La composition date approximativement de 1548-1550 ; elle fut exécutée à l’huile sur toile, mesure cent quarante sur cent dix-sept centimètres et est aujourd’hui conservée à l’Art Gallery of New South Wales, à Sydney. Elle représente un aristocrate nord-italien dont le corps massif occupe presque toute la surface de la toile, conformément à une pratique courante dans l’art italien du portrait durant les années 1540. La fauconnerie, signalée par l’oiseau posé sur sa main, constituait un privilège et un divertissement apprécié des nobles de l’Italie du Nord, indication du rang social autant que trait personnel du caractère.

Dell’Abbate est surtout resté dans l’histoire pour ses fresques de Fontainebleau ; cependant, les portraits de sa jeunesse révèlent un artiste déjà capable de saisir la distance entre l’ostentation sociale et la retenue intérieure d’un visage.

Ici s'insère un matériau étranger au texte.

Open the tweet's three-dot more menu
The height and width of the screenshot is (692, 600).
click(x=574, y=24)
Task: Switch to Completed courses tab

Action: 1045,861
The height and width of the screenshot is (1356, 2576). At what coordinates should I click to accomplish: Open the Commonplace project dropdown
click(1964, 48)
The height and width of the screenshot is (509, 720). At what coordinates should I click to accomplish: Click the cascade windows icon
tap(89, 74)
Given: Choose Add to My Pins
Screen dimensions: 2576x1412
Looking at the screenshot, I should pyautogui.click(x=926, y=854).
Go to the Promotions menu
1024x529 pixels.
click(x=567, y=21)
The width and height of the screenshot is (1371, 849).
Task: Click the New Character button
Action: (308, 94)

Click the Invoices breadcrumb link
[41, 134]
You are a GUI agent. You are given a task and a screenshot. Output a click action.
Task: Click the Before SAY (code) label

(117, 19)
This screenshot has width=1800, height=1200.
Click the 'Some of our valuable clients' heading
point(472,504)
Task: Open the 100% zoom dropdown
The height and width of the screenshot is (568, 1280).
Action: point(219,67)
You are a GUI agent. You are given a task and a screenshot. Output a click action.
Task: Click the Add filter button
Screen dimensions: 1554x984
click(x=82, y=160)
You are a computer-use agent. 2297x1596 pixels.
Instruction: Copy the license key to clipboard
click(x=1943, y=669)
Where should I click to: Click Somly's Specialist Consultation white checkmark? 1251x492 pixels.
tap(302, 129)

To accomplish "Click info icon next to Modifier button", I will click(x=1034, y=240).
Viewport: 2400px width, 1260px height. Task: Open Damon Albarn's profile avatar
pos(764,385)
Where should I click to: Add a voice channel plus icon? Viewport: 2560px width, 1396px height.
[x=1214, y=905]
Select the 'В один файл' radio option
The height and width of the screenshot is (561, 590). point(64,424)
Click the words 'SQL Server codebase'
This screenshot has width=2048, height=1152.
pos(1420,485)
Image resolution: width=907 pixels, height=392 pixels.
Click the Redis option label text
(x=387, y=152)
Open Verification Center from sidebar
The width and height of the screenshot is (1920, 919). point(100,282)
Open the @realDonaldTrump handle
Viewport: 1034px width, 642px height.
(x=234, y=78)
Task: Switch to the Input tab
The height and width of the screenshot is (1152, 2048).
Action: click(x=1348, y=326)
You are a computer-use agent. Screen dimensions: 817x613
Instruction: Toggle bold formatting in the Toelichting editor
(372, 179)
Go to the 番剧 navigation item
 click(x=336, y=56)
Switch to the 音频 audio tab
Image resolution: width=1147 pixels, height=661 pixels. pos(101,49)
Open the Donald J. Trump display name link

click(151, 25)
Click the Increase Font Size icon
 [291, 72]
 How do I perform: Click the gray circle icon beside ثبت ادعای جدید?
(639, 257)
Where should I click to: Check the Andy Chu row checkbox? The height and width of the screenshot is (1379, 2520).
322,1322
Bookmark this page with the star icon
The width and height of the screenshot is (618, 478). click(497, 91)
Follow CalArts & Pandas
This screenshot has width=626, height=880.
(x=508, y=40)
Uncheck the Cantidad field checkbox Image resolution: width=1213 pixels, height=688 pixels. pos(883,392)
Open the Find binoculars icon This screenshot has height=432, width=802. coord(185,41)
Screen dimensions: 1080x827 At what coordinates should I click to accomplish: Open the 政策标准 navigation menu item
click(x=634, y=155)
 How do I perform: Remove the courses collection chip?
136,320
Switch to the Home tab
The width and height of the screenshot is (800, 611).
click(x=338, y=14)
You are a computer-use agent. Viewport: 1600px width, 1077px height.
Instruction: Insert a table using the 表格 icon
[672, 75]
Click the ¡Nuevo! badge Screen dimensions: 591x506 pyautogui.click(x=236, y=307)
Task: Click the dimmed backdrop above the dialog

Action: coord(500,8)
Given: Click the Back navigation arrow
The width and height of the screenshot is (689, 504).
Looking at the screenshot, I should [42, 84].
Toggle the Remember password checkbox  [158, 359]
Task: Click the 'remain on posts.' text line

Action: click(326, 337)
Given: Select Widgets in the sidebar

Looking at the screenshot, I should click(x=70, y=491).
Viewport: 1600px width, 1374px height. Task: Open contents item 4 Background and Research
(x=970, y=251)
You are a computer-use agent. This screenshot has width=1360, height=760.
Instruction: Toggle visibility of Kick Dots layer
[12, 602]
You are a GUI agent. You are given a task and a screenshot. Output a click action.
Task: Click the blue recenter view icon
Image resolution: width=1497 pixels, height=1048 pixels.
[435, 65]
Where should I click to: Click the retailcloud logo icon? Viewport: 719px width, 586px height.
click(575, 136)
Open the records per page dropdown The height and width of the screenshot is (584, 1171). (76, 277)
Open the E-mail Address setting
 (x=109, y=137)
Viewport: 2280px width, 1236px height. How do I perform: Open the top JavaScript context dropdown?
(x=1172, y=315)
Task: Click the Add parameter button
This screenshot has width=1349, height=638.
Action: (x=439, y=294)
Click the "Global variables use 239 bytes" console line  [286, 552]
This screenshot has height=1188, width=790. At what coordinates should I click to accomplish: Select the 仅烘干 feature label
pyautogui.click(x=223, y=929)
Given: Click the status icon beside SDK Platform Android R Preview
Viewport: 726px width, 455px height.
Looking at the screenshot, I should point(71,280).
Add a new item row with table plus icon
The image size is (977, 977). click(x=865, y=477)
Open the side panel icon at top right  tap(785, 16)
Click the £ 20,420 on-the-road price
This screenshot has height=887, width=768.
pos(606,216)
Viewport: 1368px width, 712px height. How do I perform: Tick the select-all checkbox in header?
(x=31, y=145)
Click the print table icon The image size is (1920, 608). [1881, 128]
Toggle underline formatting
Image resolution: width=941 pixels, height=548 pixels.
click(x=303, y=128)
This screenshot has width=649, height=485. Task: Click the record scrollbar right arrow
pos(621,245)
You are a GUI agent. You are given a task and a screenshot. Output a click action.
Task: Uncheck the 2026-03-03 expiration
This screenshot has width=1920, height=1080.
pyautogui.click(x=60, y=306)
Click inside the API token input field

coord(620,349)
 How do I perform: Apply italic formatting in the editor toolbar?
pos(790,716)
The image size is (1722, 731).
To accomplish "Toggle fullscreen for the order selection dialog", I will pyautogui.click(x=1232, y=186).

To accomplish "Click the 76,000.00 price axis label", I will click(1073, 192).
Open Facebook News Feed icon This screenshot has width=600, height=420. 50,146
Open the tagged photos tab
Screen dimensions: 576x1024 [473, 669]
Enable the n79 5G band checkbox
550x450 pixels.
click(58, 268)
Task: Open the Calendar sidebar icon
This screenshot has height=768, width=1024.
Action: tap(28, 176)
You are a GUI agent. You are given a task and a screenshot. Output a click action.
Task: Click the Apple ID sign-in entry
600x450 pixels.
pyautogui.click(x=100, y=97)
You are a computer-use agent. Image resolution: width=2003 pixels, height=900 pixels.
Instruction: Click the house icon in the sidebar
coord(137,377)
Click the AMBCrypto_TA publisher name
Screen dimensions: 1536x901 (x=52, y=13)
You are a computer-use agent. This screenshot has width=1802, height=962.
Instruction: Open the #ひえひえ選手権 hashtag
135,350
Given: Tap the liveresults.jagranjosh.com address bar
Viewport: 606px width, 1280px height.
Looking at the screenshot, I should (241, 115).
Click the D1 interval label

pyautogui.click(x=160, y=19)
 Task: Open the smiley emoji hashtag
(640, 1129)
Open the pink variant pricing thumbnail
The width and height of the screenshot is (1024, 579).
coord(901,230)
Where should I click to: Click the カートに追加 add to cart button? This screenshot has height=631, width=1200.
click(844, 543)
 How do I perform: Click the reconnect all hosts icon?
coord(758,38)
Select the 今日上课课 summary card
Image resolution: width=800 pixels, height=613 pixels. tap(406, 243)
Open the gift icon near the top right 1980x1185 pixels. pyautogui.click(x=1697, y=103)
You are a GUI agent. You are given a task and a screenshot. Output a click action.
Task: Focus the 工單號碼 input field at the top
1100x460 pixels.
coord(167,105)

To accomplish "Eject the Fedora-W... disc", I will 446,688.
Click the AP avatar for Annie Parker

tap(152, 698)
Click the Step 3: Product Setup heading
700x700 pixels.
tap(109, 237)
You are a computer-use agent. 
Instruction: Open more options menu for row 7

L’art du maniérisme dans le Portrait d’un gentilhomme au faucon

Le vêtement noir du seigneur, lourd et densément tissé, probablement en velours, absorbe la plus grande partie de la lumière de la composition, laissant presque seuls le visage et les mains émerger de l’obscurité. Autour de la tête s’étend une faible lueur grisâtre, circulaire comme une auréole, procédé atmosphérique d’éclairage qui renforce la présence du visage sans suggérer la sainteté, technique courante dans la peinture de portrait du XVIe siècle afin de mettre en valeur des personnes socialement importantes.

Sur sa main gauche, couverte d’un sombre gant de fauconnier, se tient immobile un faucon portant sur la tête un chaperon de cuir rouge, son plumage tacheté de nuances brunes et blanches, ses pattes attachées par de fines lanières qui pendent librement. L’oiseau ne regarde nulle part. Il demeure aveugle derrière son chaperon, instrument de chasse en attente, image du pouvoir exercé sur quelque chose de vivant et de sauvage.

Derrière l’épaule apparaissent des lignes dorées et courbes, peut-être le vestige d’une broderie ou d’une soie décorative plissée, élément qui trahit l’aisance économique du modèle sans s’imposer dans la composition. Sa main droite, placée plus bas, serre un objet allongé, probablement la poignée d’une épée ou une baguette, accessoire habituel de l’apparence aristocratique au XVIe siècle. Les manchettes aux poignets, blanches et plissées, contrastent avec le vêtement sombre et attirent le regard vers le bas.

Détail Du Visage Dans Le Portrait D’un Gentilhomme Au Faucon, Avec Un Regard D’une Hauteur Aristocratique.
Détail Du Visage Du Seigneur, Dont Le Regard Tourné De Côté Et La Lueur Grisâtre Autour De La Tête Soulignent L’attitude Aristocratique.

Le regard et l’expression dans le Portrait d’un gentilhomme au faucon

Le détail du visage révèle des éléments qui, dans une observation éloignée de la composition complète, passent facilement inaperçus. Les yeux, profondément enfoncés sous les sourcils, regardent de côté, évitant toute relation directe avec le spectateur, attitude souvent associée à la fierté de l’aristocratie nord-italienne du XVIe siècle. La moustache est courte et soigneusement entretenue. La barbe descend, épaisse, jusqu’à la poitrine, sans dissimuler la tension de la mâchoire.

Le bonnet sombre, avec son large bord caractéristique, repose bas sur le front et ombrage partiellement les yeux, renforçant l’impression de distance. Derrière lui, la lumière de l’arrière-plan réapparaît plus intense dans cette vue rapprochée, trace que le peintre laissa inachevée.

Dell’Abbate quitta l’Italie vers 1552 pour rejoindre l’atelier de Fontainebleau, où il collabora avec Primaticcio à la décoration des appartements royaux d’Henri II. Son héritage majeur ne réside pas dans les portraits, mais dans le paysage, genre qu’il cultiva d’une manière novatrice, annonçant plusieurs décennies auparavant les compositions pastorales de Poussin et de Claude Lorrain.

Le portrait de Sydney, dépourvu de signature et de datation certaine, passa par la collection d’Alessandro Contini-Bonacossi à Florence, fut exposé à Londres en 1971 et parvint finalement en Australie en 1991, par l’intermédiaire de la collection de William Bowmore.